= Exercices =
[A] Dans l'extrait sur la communication financière, à quel auteur est empruntée la définition de la communication financière que retiennent les auteurs ?
[B] Recopiez le passage de l'extrait sur la communication financière qui va de « Comme nous l’avons » jusqu'à « différentes parties intervenantes. » inclus.

= Extrait =

□ □ □ □

Comme nous l’avons cité plus haut, l’approche cognitive ne limite pas le rôle de l’actionnaire dans
l’apport du capital et le cantonnement des risques financiers. Elle le considère aussi comme porteur
de ressources cognitives (Charreaux, 2002). Elle est capable aussi de résoudre les conflits
sociocognitifs dans une firme marquée par des différenciations de valeurs et de schémas mentaux
des différentes parties intervenantes.
Donc, face aux exigences informationnelles des investisseurs et à la nécessité de réduire les conflits
cognitifs dans la firme, la communication financière intervient pour atteindre ces objectifs. A ce
niveau, nous retenons la définition de la communication financière présentée par Guimard
(2007) : la « communication financière est un des reflets de la culture de l’entreprise dans la
mesure où elle dépasse les seules données objectives obligatoires en choisissant de mettre en avant
certains thèmes plutôt que d’autres ». Cette définition semble très importante dans la mesure où
elle ne limite pas la CF dans son cadre obligatoire, mais elle le dépasse vers la présentation d’autres
informations non citées dans le cadre réglementaire, ce qui a donné lieu à l’apparition de la
communication financière volontaire. Cette dernière n’implique pas la publication des
informations de nature comptable et financière, mais elle le dépasse vers des sujets tels que la
responsabilité sociétale des entreprises, des informations sur les recherches et le développement.

□ □ □ □

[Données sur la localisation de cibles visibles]
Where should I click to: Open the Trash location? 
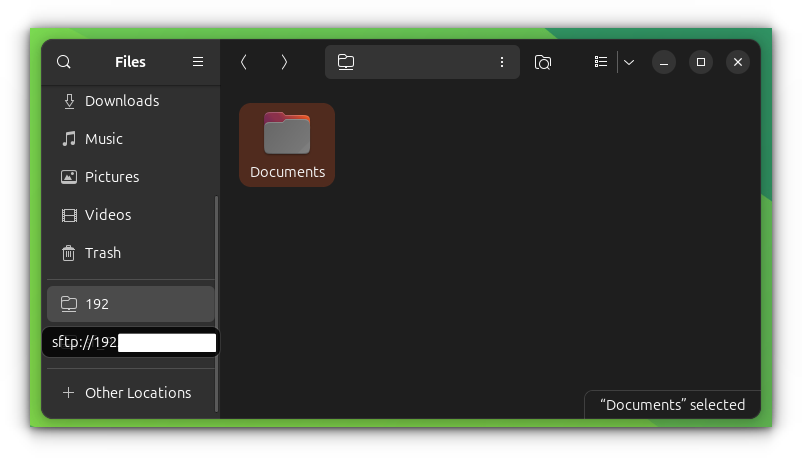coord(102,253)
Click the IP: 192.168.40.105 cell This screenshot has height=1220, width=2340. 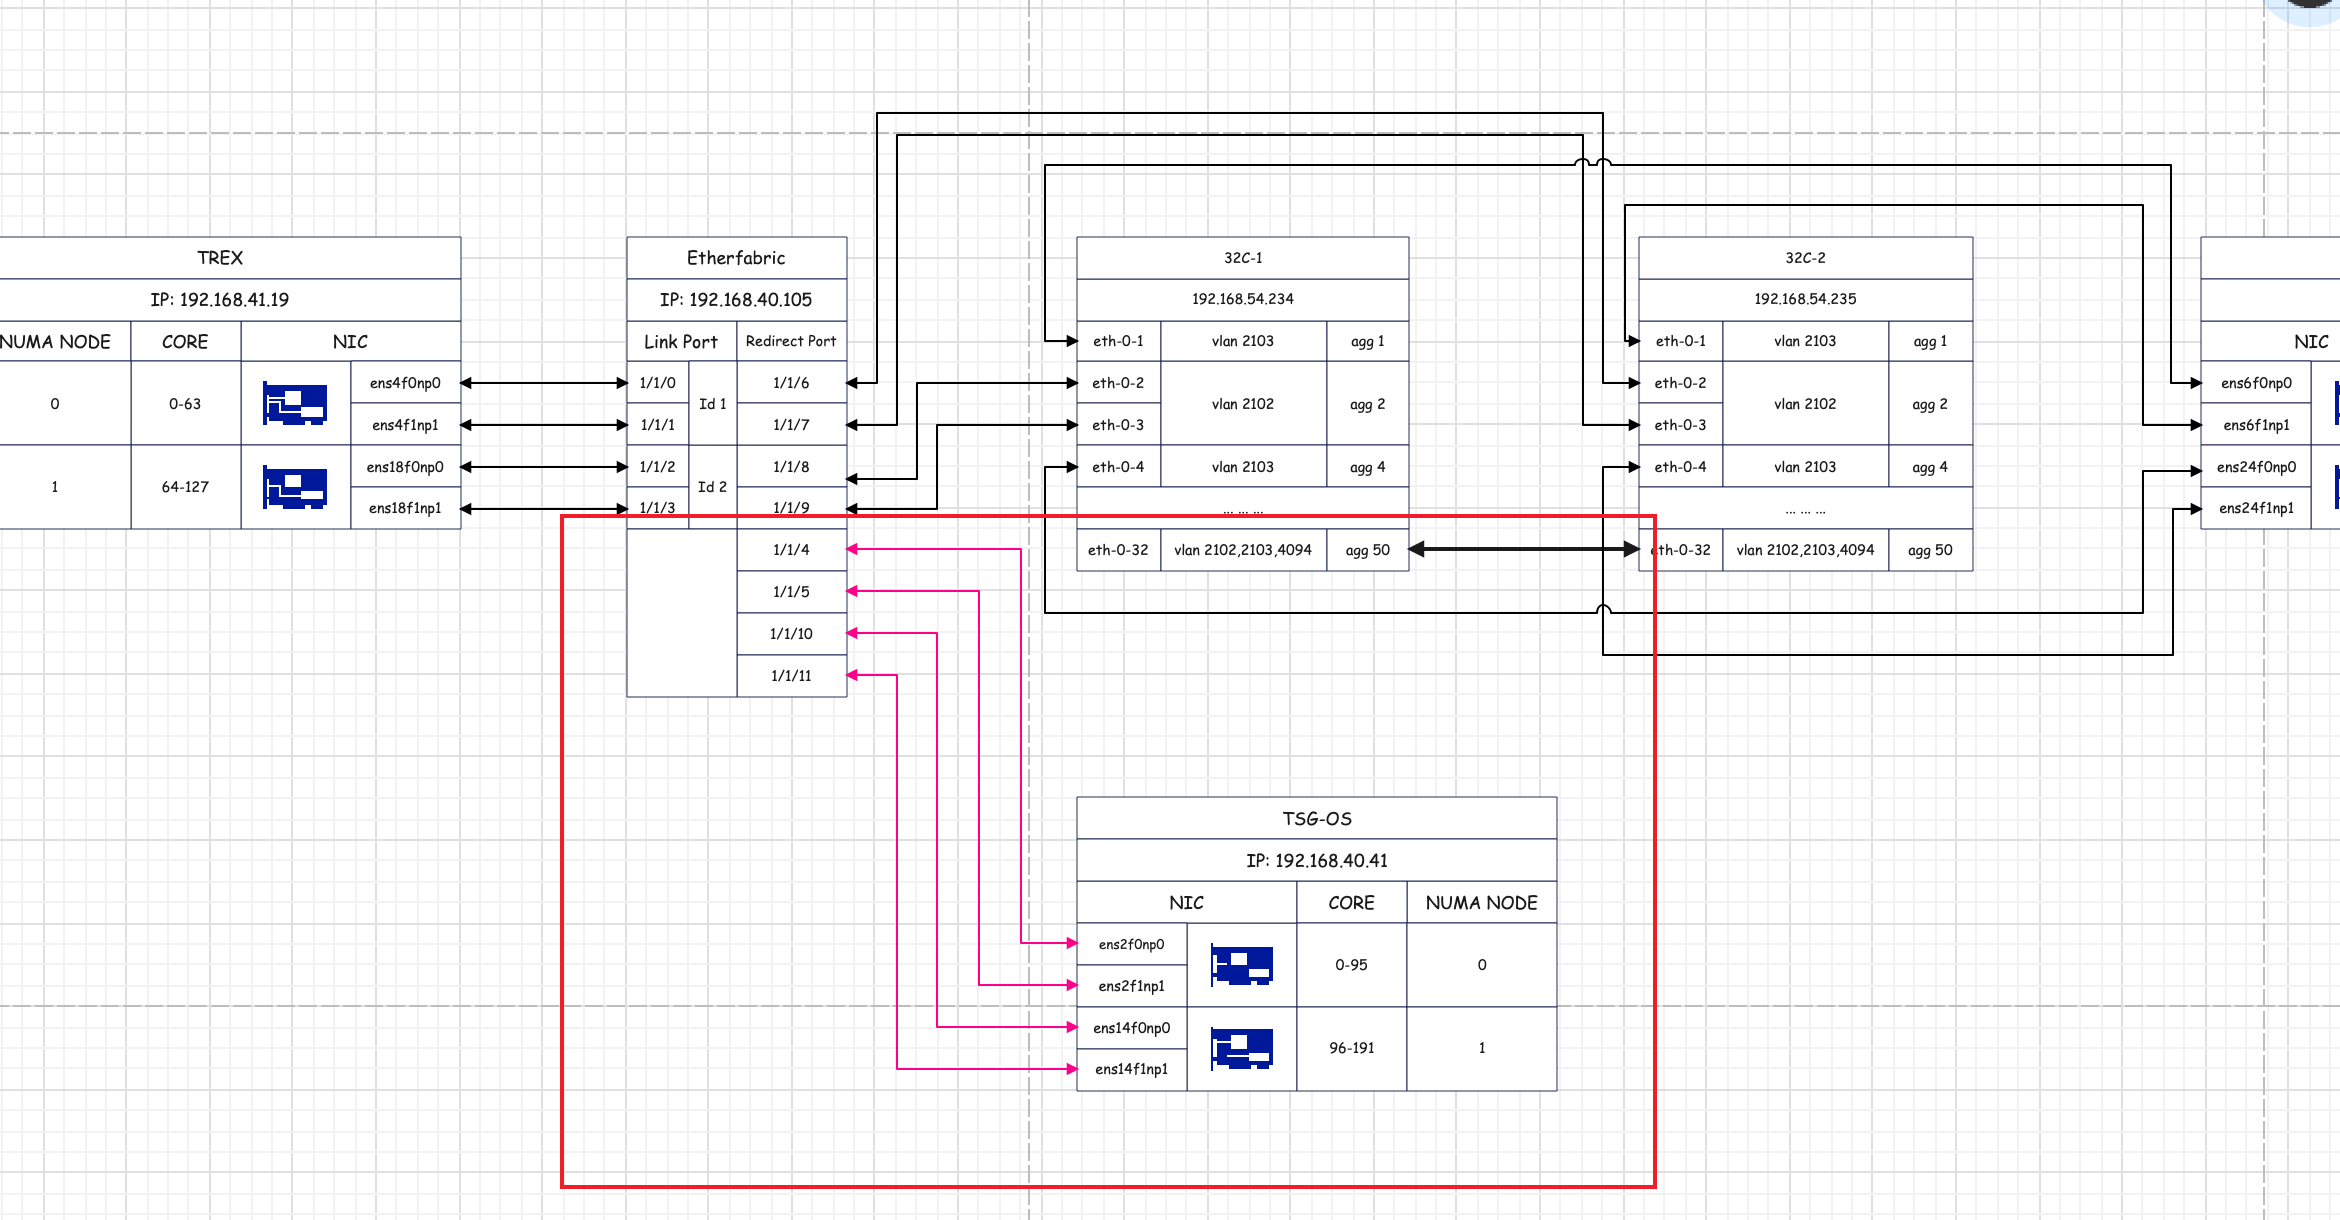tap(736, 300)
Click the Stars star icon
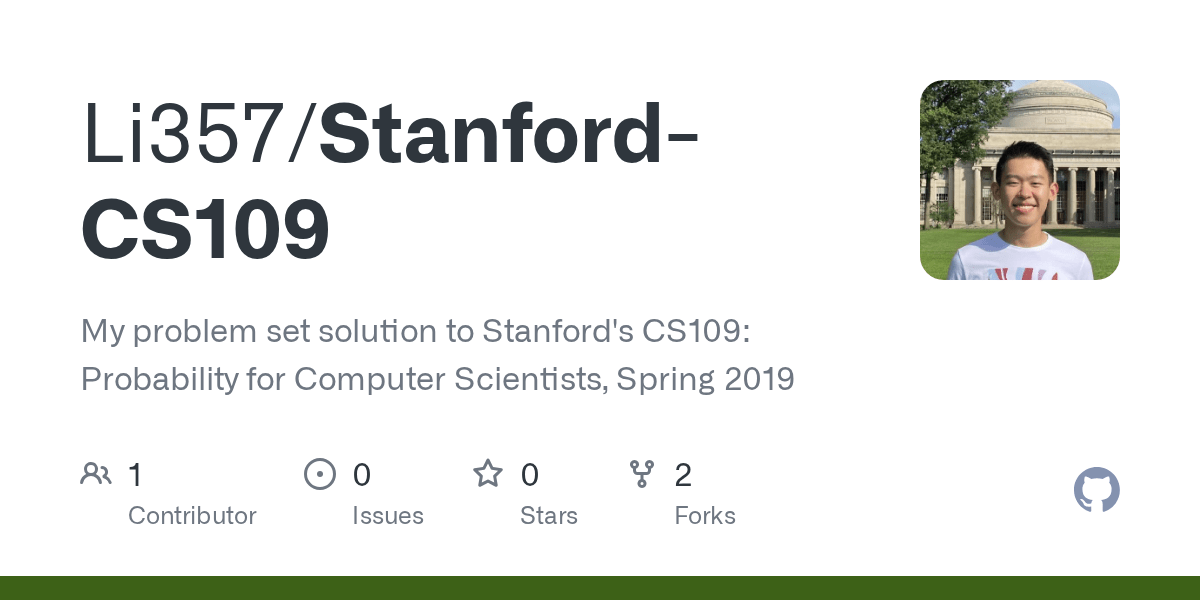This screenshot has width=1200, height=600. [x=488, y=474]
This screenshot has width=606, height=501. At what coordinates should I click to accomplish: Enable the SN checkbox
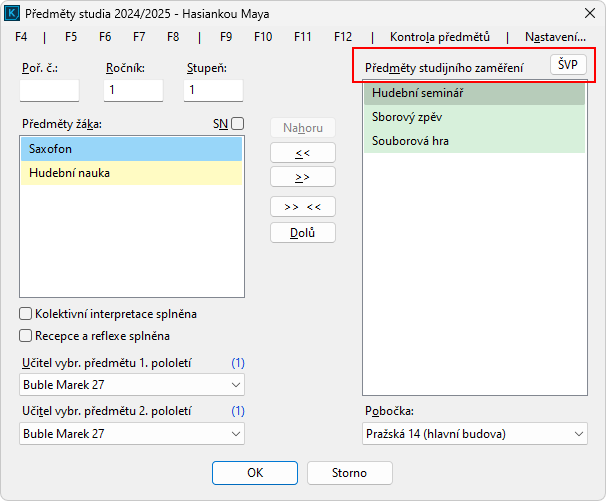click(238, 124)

□ □ □ □

= Corrigé =
[A] À Guimard (2007).

[B]
Comme nous l’avons cité plus haut, l’approche cognitive ne limite pas le rôle de l’actionnaire dans
l’apport du capital et le cantonnement des risques financiers. Elle le considère aussi comme porteur
de ressources cognitives (Charreaux, 2002). Elle est capable aussi de résoudre les conflits
sociocognitifs dans une firme marquée par des différenciations de valeurs et de schémas mentaux
des différentes parties intervenantes.